╭──

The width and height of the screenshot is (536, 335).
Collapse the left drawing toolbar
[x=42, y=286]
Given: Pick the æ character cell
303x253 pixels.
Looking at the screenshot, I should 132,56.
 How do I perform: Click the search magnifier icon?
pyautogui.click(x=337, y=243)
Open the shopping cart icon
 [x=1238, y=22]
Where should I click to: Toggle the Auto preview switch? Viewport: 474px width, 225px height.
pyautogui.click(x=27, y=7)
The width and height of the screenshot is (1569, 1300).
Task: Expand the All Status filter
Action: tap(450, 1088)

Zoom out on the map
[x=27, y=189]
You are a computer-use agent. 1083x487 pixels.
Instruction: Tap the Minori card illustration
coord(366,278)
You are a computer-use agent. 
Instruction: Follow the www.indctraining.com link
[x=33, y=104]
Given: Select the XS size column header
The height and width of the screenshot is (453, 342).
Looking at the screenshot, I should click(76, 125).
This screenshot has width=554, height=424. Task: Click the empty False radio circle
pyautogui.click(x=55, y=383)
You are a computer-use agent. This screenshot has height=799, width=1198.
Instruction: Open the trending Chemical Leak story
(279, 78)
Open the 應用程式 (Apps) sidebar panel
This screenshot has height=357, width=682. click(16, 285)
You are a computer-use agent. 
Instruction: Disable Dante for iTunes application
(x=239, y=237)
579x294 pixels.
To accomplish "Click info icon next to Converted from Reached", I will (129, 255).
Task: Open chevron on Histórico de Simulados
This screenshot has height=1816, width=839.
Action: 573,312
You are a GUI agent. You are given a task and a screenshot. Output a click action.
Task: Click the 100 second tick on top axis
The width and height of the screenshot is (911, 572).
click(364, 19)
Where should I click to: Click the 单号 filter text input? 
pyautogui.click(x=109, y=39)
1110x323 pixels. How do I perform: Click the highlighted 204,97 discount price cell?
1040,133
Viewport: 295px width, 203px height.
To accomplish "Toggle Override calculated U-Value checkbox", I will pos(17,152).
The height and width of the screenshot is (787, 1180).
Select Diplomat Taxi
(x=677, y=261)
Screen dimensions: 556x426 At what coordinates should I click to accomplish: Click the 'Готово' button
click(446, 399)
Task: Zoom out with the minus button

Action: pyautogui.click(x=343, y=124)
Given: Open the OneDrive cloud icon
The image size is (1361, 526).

╰──

Within the data above, filter for lines containing the word "computer" and copy each one.

◆ Your response ◆
You are a computer-use agent. 1083x487 pixels.
You are a computer-use agent. 
You are a computer-use agent. This screenshot has height=799, width=1198.
You are a computer-use agent. 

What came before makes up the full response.